Erie Insurance announced that it is partnering with Roost, a maker of smart-home devices, to deploy the company's water leak- and freeze-detecting items among its customer base. The news follows Roost getting State Auto to sign on with its Home Telematics Consortium last week. State Auto says it gets access to more than 200,000 years worth of data from smarthome devices by doing so; Erie's 10,000 kits will add to that considerably.
This week also saw the launch of a wearable-device initiative by Argo Group, which has been particularly aggressive in leveraging connected devices in its grocery segment. In 2016, a group of insurers and tech companies launched the IoT Insurance Observatory, which analyst firm Novarica signed on with this year. These are only a few of the latest indications that insurers are exploring the Internet of Things as a business-changing development.
McKinsey posits that the future of insurance will revolve around companies' ability to play within ecosystems around the different kinds of risk that it insurers. In the consultancy's view, "The rise of ecosystems involves multiple firms coming together in symbiotic relationships to achieve greater value for themselves than they could capture alone." Other industries have leveraged the Internet of Things to "to offset their disadvantage from a lack of customer touchpoints and engagement."

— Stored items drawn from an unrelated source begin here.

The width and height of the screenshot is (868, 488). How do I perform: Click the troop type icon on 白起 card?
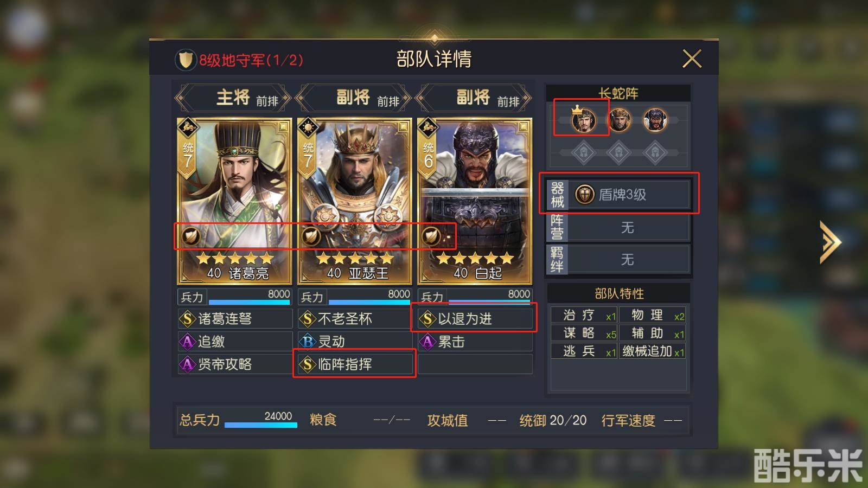[x=431, y=236]
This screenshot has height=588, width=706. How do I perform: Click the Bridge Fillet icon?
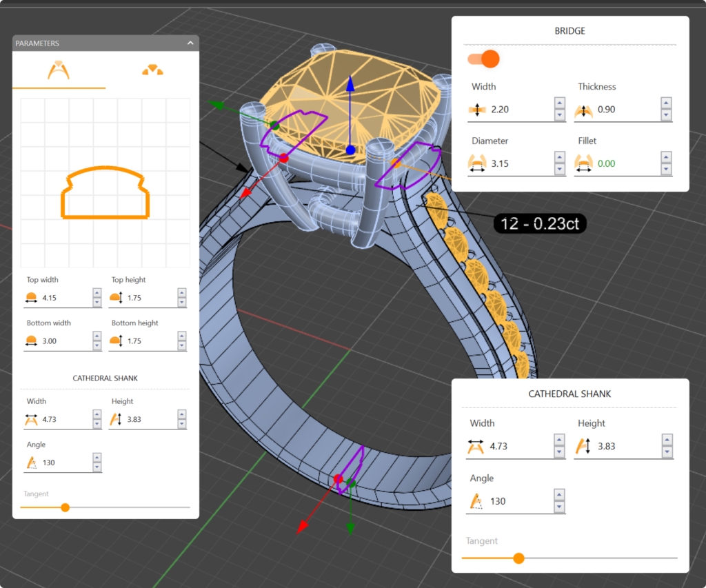pyautogui.click(x=584, y=163)
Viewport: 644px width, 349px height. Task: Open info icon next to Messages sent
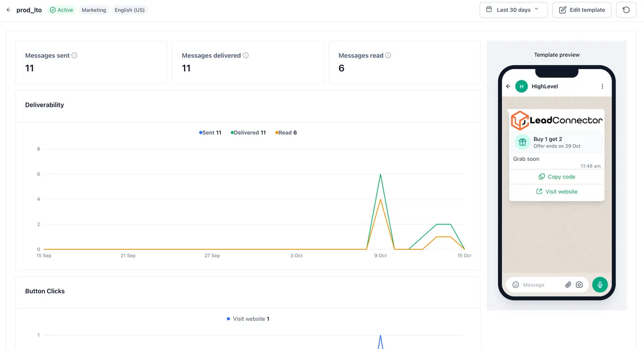(75, 55)
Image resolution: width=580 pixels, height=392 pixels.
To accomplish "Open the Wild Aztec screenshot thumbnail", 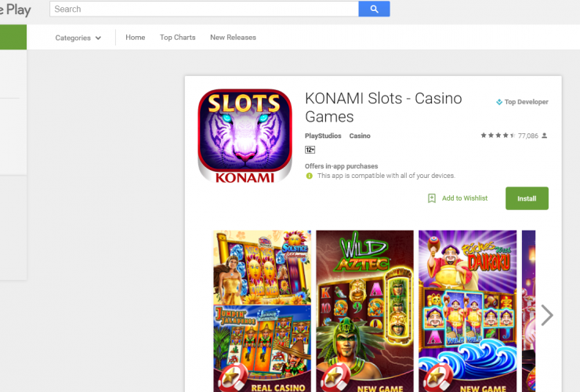I will [364, 311].
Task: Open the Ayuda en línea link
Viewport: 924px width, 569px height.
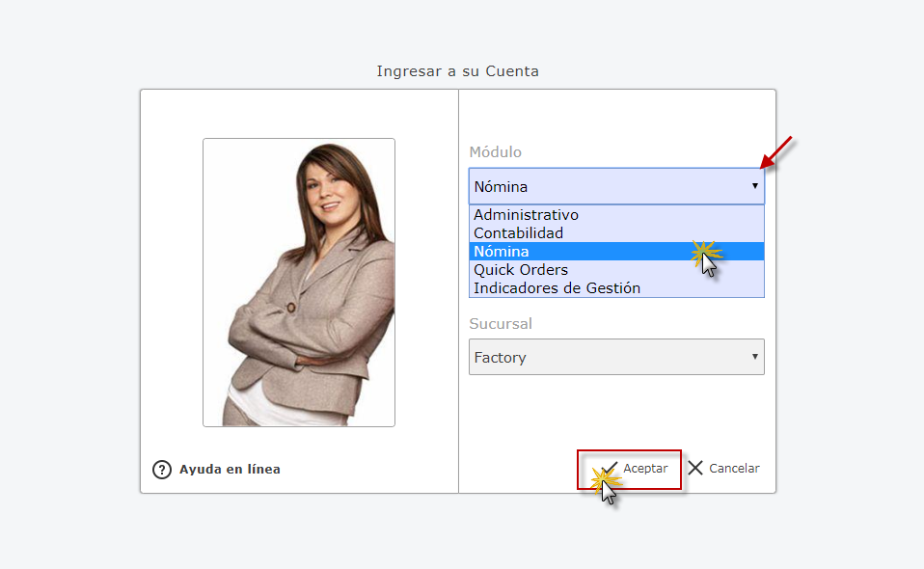Action: (x=230, y=470)
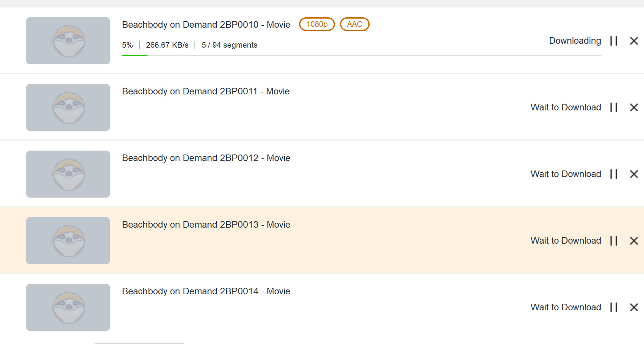Image resolution: width=644 pixels, height=344 pixels.
Task: Pause the highlighted 2BP0013 movie
Action: 614,241
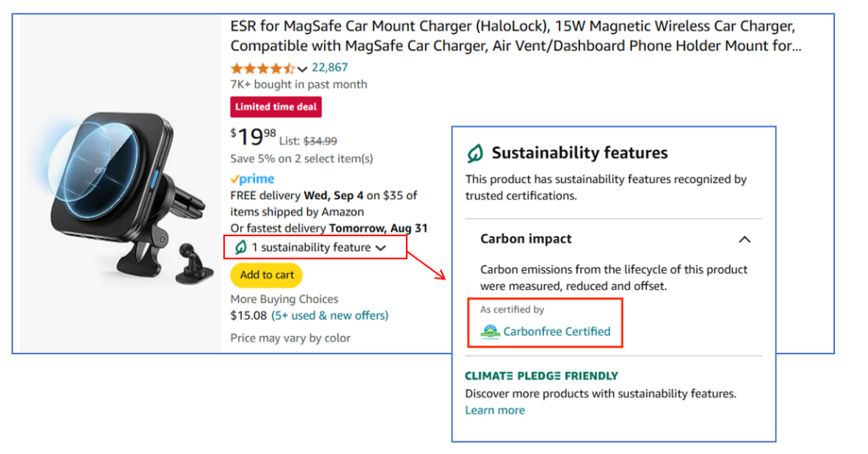
Task: Click the red Limited time deal badge
Action: pos(276,107)
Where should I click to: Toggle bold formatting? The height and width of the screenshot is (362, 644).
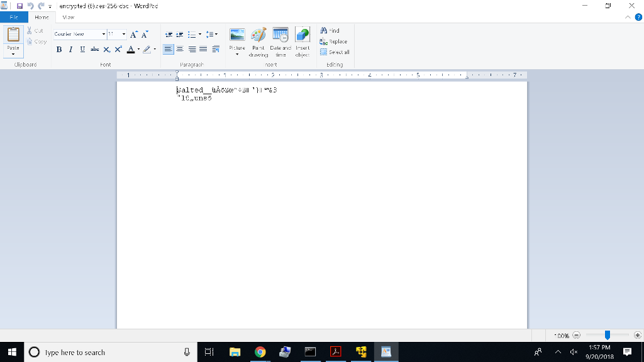pyautogui.click(x=58, y=49)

"Insurers should embrace a similar mind-set to assemble fruitful alliances," McKinsey continues. That means forging more partnerships with Internet of Things-focused insurtechs, like Roost and Gleason Tech, which powers Argo's initiatives. Aviva's global CEO said as much this week, saying that insurance would remain in the "stone age" without more partnerships.
The challenge for insurers now is to use the insights from these partnerships and the new data sources they create to transform the industry, rather than simply make minor enhancements to the existing value chain. In its quarterly insurtech briefing, Willis Towers Watson noted that while more legacy insurers are investing and partnering with insurtechs now, they tend to be focused on enhancing efficiency of existing processes by about a two-to-one margin. However, the kind of changes coming to the market are the kinds incumbents don't often survive, the briefing notes. Venture capital is targeting more transformative technologies -- something carriers need to watch out for.
"Technology revolutions rarely result in redistribution of power among incumbents. Instead, these developments more often produce an entirely new approach to the value chain that defines winners," Willis Towers Watson warns.